Irène Frain

Irène Frain

La fille à histoires

Livre 6'33

Philippe Chauveau :
Vous avez su garder, Irène Frain, cet émerveillement de l'enfance, vous le dites vous-même. Pourtant, cette enfance n'a pas toujours été facile. Vous nous avez déjà parlé de votre enfance, de votre famille dans « La maison de la source », «Secret de famille » et encore «sortie de rien». Voici « La fille à histoires » où là, c'est votre mère que vous mettez à l'honneur en quelque sorte. Vous nous racontez cette histoire, un peu conflictuelle, un peu difficile en elle-même.

Irène Frain :
Elle a été difficile pour des raisons très simples : les circonstances de ma naissance ressemblaient à celle d'une mort car j'étais censée mourir, j'ai survécu et ma mère ne m'avait pas souhaitée. C'était même plus douloureux encore son secret ! Elle n'avait pas compris qu'elle était enceinte et donc je suis arrivée dans la vie de ces gens qui peinaient à survivre dans la Bretagne des années 50, qui vivaient comme beaucoup de gens : cinq personnes dans une pièce unique en terre battue. Mon père, à cette époque, n'avait qu'un petit salaire et faisait beaucoup de troc pour survivre.
Parce que le pays, la Bretagne, était très pauvre à l'époque, il s'est beaucoup enrichi depuis.

Philippe Chauveau :
C'est peut-être surtout le manque d'amour qui vous a fait le plus souffrir ?

Irène Frain :
Voilà ! Moi, c'est le manque d'amour. Ce n'est pas qu'elle ne voulait pas m'aimer c'est qu'elle ne pouvait pas m'aimer. Mais c'est souvent comme ça dans ces naissances entourées d'un déni de grossesse ; il y a une impossibilité à aimer l'enfant. Maintenant, ces mères sont entourées, il y a des psys qui les gardent souvent dans des services mère-enfant.

Philippe Chauveau :
Au milieu de ce conflit avec votre mère il y a quand même la petite Soisic, la fille des voisins. Il y a aussi ce monde merveilleux où vous vous réfugiez dans votre grenier avec ces femmes que vous découpez dans les magazines qui sont des mères de substitution.


Irène Frain :
Oui, il y a la blonde, l'élégante, donc la mère que je n'ai pas ! La mienne est vielle avant l'âge, elle n'a pas le courage d'être élégante du tout et elle est totalement dépressive, elle n'est pas bien dans sa peau. Donc, j'invente des dialogues sur mes premiers romans sans savoir que j'écris. En plus, l'écrit était un sujet tabou. Chez nous, les écrivains étaient vénérés comme des dieux ; on n'accèderait jamais à ça car on était trop pauvre. Donc, je m'invente un monde et j'y suis bien. Il y a un autre échappatoire, c'est l'école où je peux lire autant que je veux. Donc, je commence à arriver un quart d'heure avant l'ouverture de l'école, qu'il pleuve qu'il vente, puis une demi-heure et parfois trois quart d'heure… Donc, c'est l'histoire d'un merveilleux malheur parce que tout ce qui est contre moi j'arrive à le renverser.

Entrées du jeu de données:
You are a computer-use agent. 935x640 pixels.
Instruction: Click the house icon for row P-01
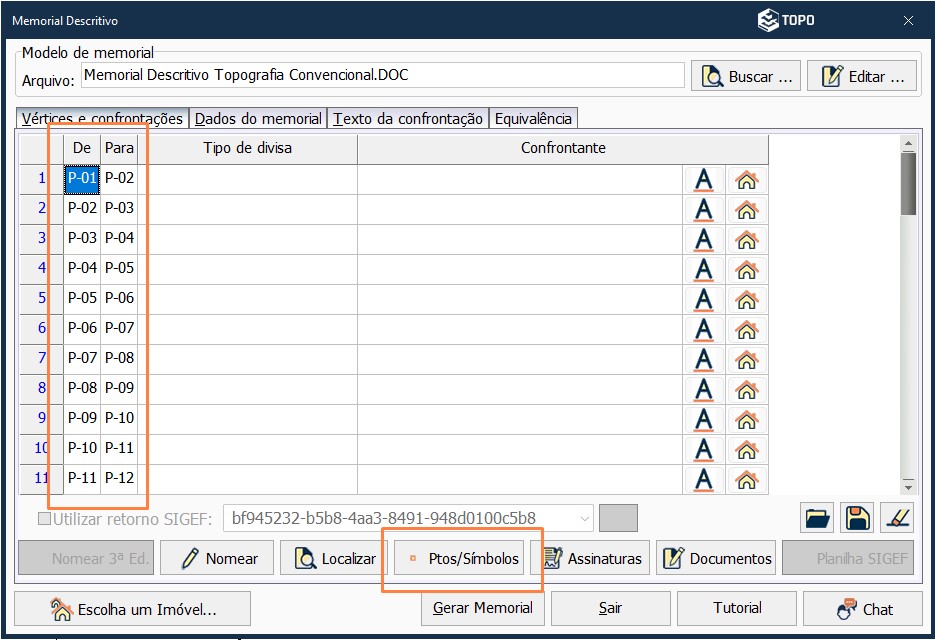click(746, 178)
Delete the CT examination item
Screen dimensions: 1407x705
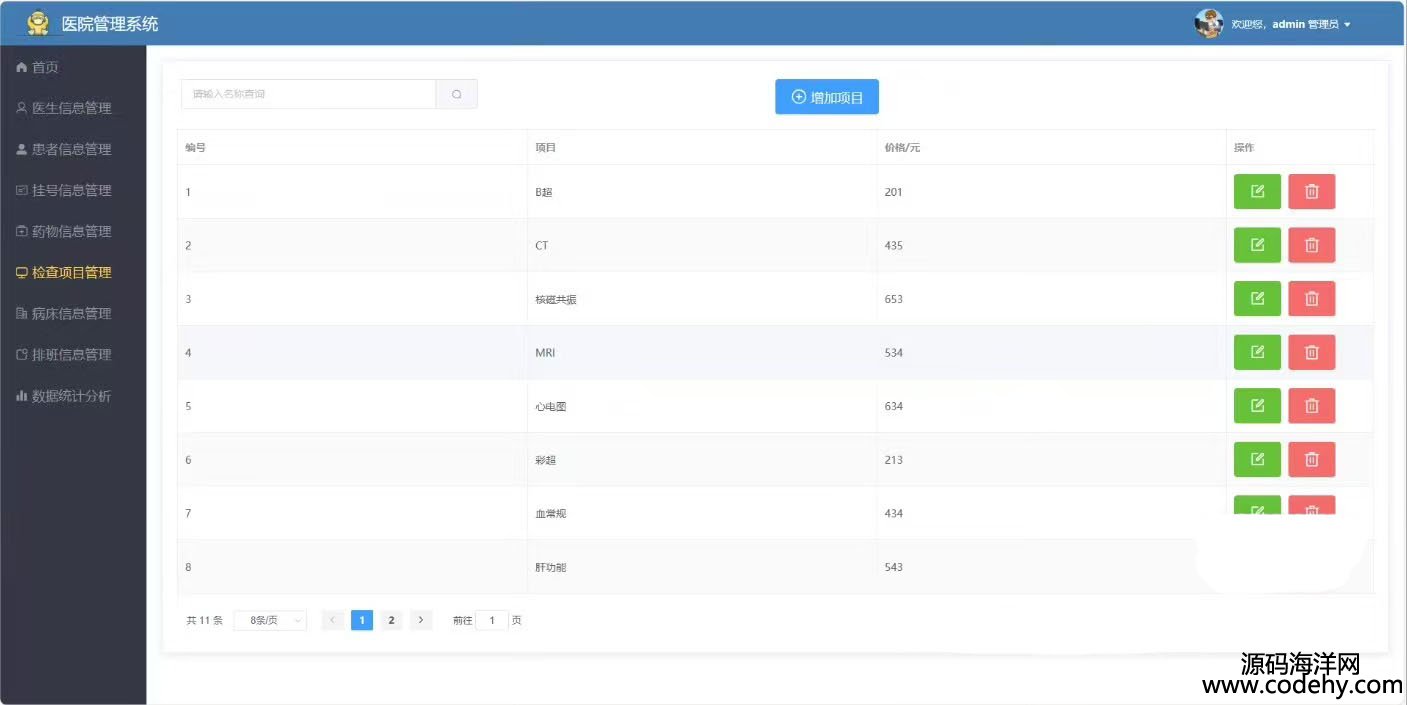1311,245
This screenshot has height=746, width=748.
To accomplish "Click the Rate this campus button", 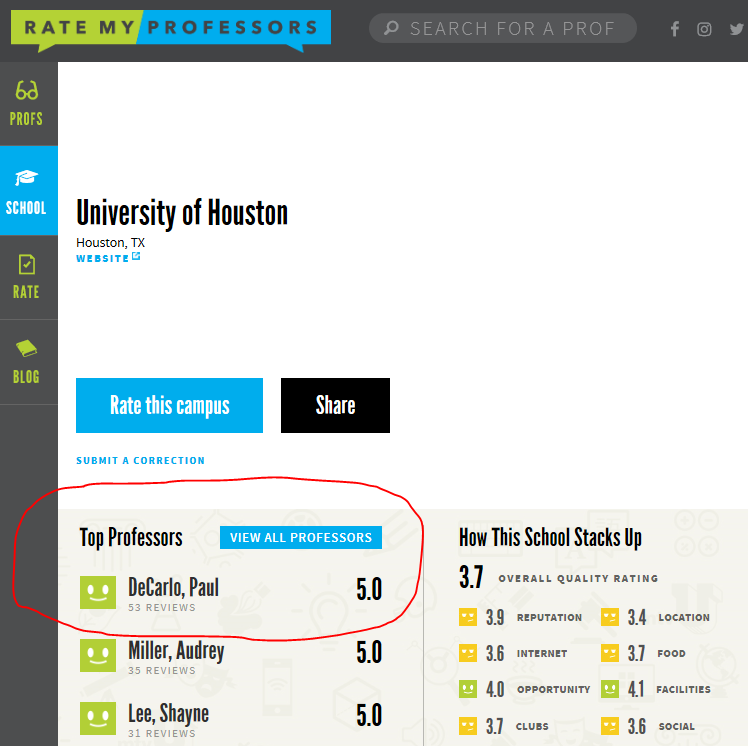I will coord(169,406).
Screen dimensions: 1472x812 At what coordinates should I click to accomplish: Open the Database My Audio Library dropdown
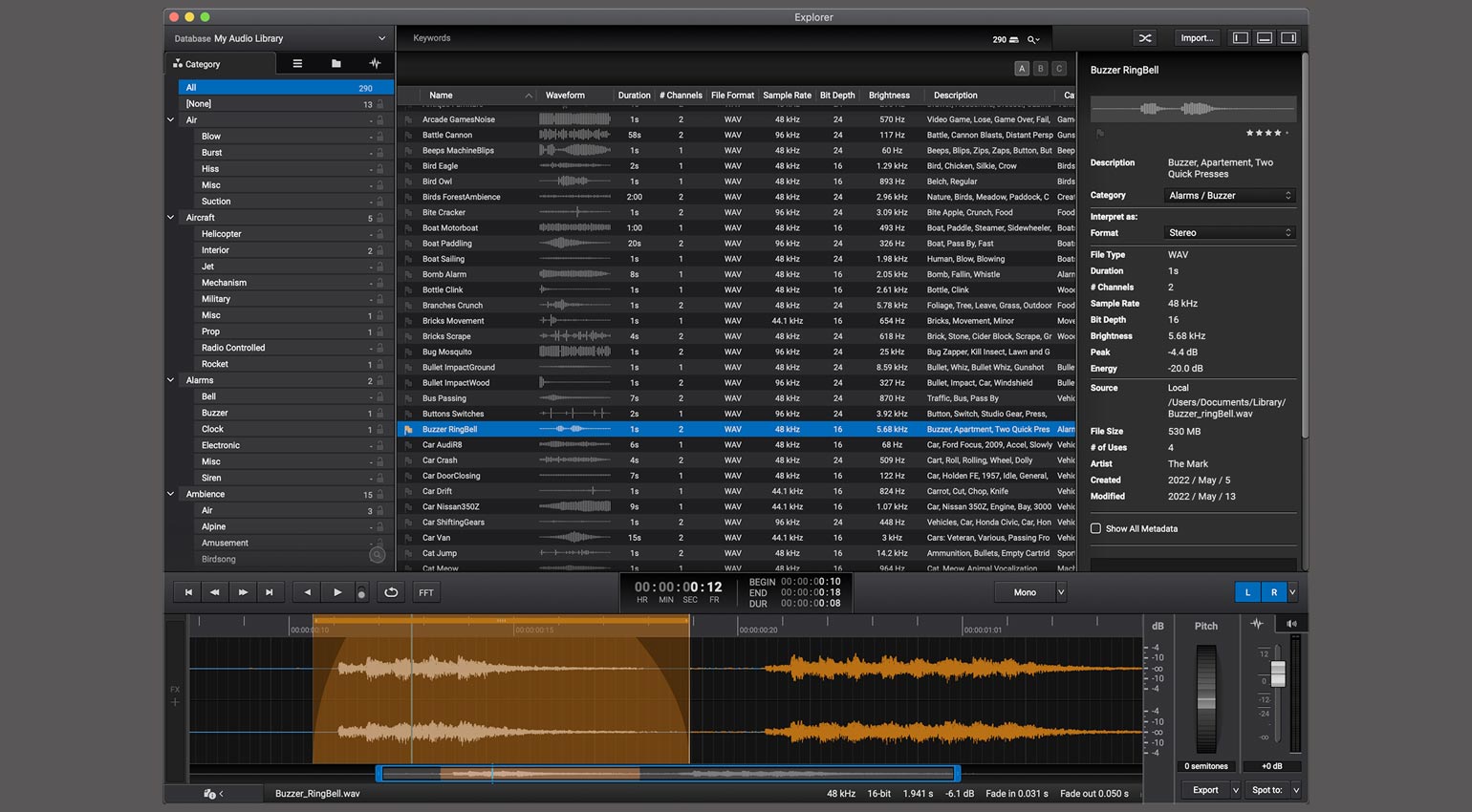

--

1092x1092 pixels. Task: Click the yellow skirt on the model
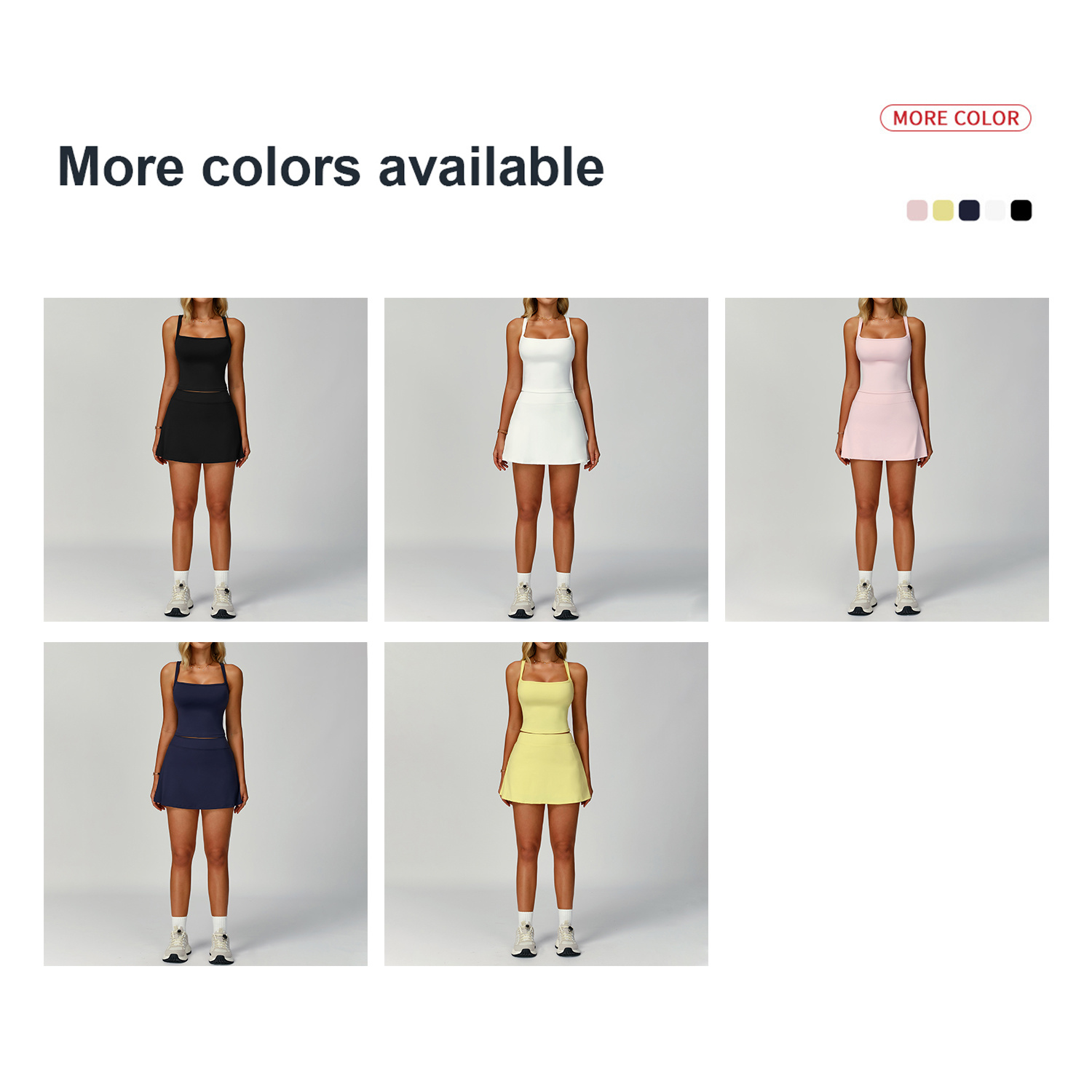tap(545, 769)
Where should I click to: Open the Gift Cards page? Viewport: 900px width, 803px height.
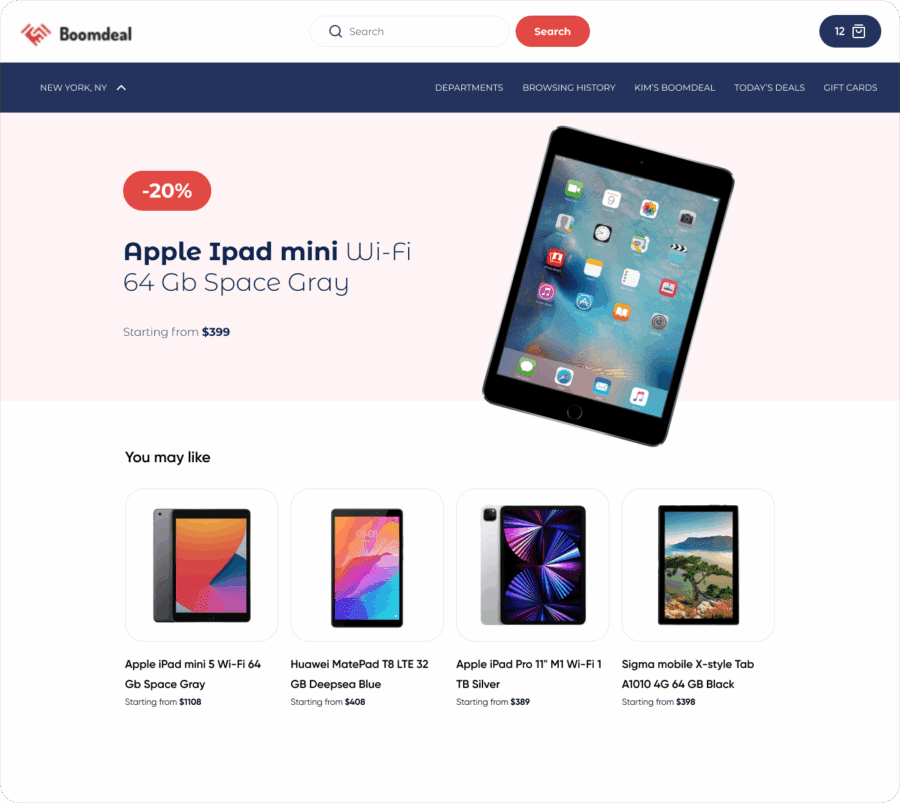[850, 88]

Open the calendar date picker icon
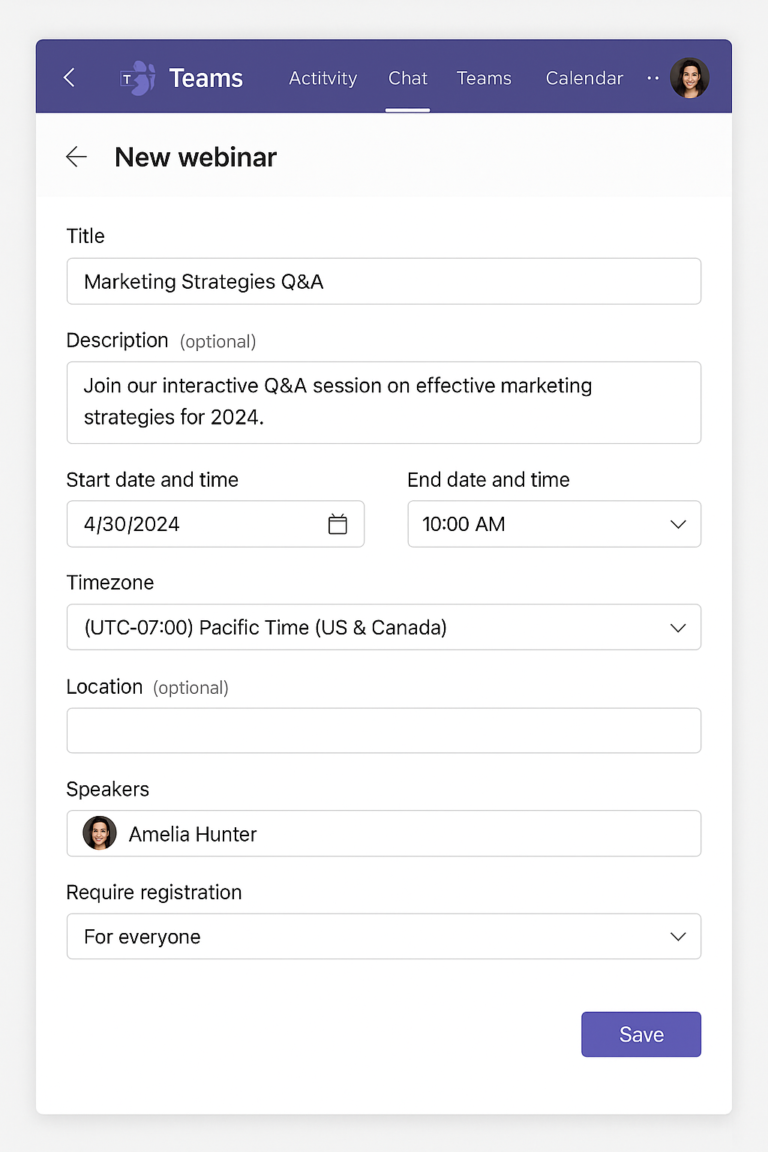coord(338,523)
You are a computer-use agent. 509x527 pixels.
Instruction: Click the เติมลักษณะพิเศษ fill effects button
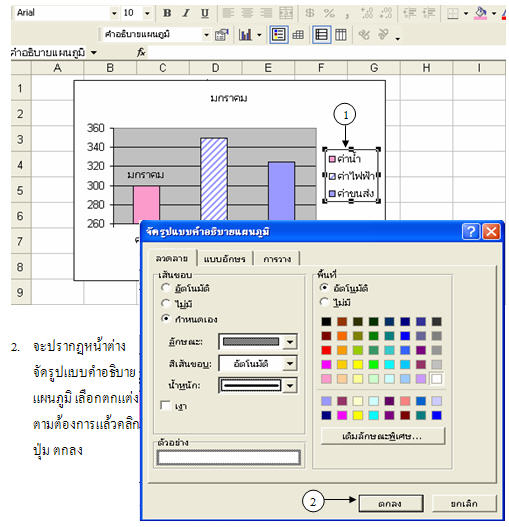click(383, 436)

- _Objectif visé_
Mettez à jour le passage de l'entretien avec Irène Frain qui va de « Parce que le » jusqu'à « des services mère-enfant. », en remplaçant « manque d'amour » par « manque d'affection ». Les entrées n'ont aucun rôle à jouer ici.

- _Solution proposée_
Parce que le pays, la Bretagne, était très pauvre à l'époque, il s'est beaucoup enrichi depuis.

Philippe Chauveau :
C'est peut-être surtout le manque d'affection qui vous a fait le plus souffrir ?

Irène Frain :
Voilà ! Moi, c'est le manque d'affection. Ce n'est pas qu'elle ne voulait pas m'aimer c'est qu'elle ne pouvait pas m'aimer. Mais c'est souvent comme ça dans ces naissances entourées d'un déni de grossesse ; il y a une impossibilité à aimer l'enfant. Maintenant, ces mères sont entourées, il y a des psys qui les gardent souvent dans des services mère-enfant.